The Walnut project's window strengthening, taken together with the printed concrete wall, is what closes the loop. Hardened glazing keeps the fire out long enough for the front to pass; the non-combustible wall ensures that even if embers do land on the exterior near the window, they have nothing to ignite.

What "strengthening" eave vents actually means in California

In California, eave-vent strengthening is not aesthetic — it is code. Chapter 7A of the California Building Code requires that vents in WUI-designated areas be able to resist the intrusion of embers and flames, and that they be protected by corrosion-resistant, non-combustible wire mesh screen with openings between 1/16 and 1/8 inch.[3] That is the minimum legal posture for a vent on a new build in a fire-prone zone.

In practice, "strengthened" on a project like the Walnut ADU should mean at least four things stacked together:

1. Non-combustible vent housings. Plastic vent assemblies, which CAL FIRE specifically flags as highly vulnerable, are replaced with corrosion-resistant metal.[2]
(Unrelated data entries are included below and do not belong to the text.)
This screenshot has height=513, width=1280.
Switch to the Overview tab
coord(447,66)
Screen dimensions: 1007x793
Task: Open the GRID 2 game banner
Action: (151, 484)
2. Ember-resistant mesh sizing. The opening size is held at the lower end of the Chapter 7A range, with detail attention to mesh attachment so embers cannot bend the screen away from the housing.

3. Baffled or intumescent designs. Where the budget allows, baffled vent designs that interrupt direct line-of-sight to attic insulation, or intumescent vents that swell shut under heat, provide a second line of defense after the screen.

4. Sealed soffit transitions. The seam where the soffit meets the printed concrete wall is sealed with fire-rated joint detailing so embers cannot bypass the vent entirely by entering through a gap.

None of this is exotic. It is now standard wildfire-hardened-construction practice on conventional builds. The reason it matters more on a printed ADU is that the rest of the envelope has set such a high bar; a non-compliant vent is the single weakest link in an otherwise non-combustible structure.

What "strengthening" windows actually means in California

Window strengthening in WUI zones is also a code conversation, but with more design latitude. Multi-pane (dual- or triple-glazed) windows offer markedly better wildfire performance than single-pane, in large part because the inner pane is shielded from the initial thermal shock by the outer pane.[5] At least one tempered pane in each unit raises the survival window further by tolerating greater thermal stress before fracturing.

A serious wildfire-resistant window package for a 3D-printed ADU looks something like this:

• Dual-pane minimum, with the exterior pane tempered. Some assemblies specify both panes tempered, especially on west- and south-facing elevations or windows large enough that edge effects become a problem.

• Non-combustible frames. Metal-clad or all-metal frames replace vinyl, which deforms quickly under sustained heat.

• Ember-resistant detailing at the sill and trim. Caulks, weatherstripping, and any wood trim near the opening are replaced or upgraded so embers landing on the sill have nothing to ignite.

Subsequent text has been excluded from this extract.